Transgene is using two companion tests, one being developed by Beckman Coulter and another by Ventana Medical Systems, to pick best responders to its investigational non-small cell lung cancer drug TG4010.
The immunohistochemistry test developed by Ventana will allow Transgene to identify patients expressing mucin 1-positive tumor cells in clinical trials. TG4010 was designed to target MUC1, and the IHC assay will be used to select patients to be enrolled in an upcoming Phase IIb/III trial for the drug.
The test developed by Beckman Coulter will measure levels of triple positive activated natural killer, or aNK, cells. Earlier studies involving TG4010 suggested that the drug was "well tolerated" and extended survival "in a subset of patients with a normal level of aNK cells in the blood at baseline," Transgene said in a statement.
The drug, an MVA-MUC1-IL2 immunotherapeutic, will enter the Phase IIb/III trial this year, at which point Transgene plans to use the two companion tests to analyze which subpopulations of patients with advanced NSCLC will likely respond best to TG4010 in combination with first-line therapy.
"If the trial is successful and regulatory approvals are granted for TG4010 and for the tests, these companion tests could then serve as a tool for physicians to identify patients who can be treated with TG4010 upon commercialization," Transgene said in a statement. According to the company, it has begun discussions with both the drug and device divisions of the US Food and Drug Administration.
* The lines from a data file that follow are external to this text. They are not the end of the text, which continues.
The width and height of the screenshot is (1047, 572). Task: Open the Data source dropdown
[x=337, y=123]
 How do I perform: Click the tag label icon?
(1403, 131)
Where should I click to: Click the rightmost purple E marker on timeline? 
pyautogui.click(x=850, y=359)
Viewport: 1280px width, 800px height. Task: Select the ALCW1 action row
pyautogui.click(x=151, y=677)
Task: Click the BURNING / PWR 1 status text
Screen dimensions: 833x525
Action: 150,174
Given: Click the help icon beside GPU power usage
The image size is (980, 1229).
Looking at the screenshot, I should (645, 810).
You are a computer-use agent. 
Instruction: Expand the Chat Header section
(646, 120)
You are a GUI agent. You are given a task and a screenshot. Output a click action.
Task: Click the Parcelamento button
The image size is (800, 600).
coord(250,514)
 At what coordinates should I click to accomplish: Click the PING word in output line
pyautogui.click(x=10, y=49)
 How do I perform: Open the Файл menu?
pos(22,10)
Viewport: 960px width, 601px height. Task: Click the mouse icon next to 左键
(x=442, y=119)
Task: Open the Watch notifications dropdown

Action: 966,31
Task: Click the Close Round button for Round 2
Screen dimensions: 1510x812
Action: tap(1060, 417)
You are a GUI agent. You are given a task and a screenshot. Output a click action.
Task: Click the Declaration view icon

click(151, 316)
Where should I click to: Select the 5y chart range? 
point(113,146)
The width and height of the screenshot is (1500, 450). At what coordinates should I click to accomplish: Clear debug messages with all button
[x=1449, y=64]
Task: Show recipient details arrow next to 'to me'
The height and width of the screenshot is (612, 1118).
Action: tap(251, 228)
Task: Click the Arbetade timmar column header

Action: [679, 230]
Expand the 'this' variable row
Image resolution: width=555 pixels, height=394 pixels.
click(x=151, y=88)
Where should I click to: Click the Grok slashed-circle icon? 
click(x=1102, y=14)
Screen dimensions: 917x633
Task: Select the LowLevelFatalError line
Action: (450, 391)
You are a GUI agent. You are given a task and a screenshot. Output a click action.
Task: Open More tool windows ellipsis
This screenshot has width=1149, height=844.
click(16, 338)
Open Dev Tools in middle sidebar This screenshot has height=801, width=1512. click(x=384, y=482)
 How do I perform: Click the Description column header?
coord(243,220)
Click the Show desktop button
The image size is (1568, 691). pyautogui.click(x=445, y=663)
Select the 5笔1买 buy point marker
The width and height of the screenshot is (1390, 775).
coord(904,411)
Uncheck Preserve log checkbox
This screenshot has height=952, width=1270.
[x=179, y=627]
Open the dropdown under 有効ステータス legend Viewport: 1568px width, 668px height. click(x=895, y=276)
As the development program for TG4010 progresses, it's worth noting that Novartis holds an option to acquire an exclusive worldwide license for the development and commercialization of the drug. Under the terms of the deal, if Novartis exercises this option, Transgene will maintain co-promotion rights in certain countries, as well as manufacturing rights.
Patient recruitment for the Phase IIb/III for TG4010 in NSCLC is slated to start midyear.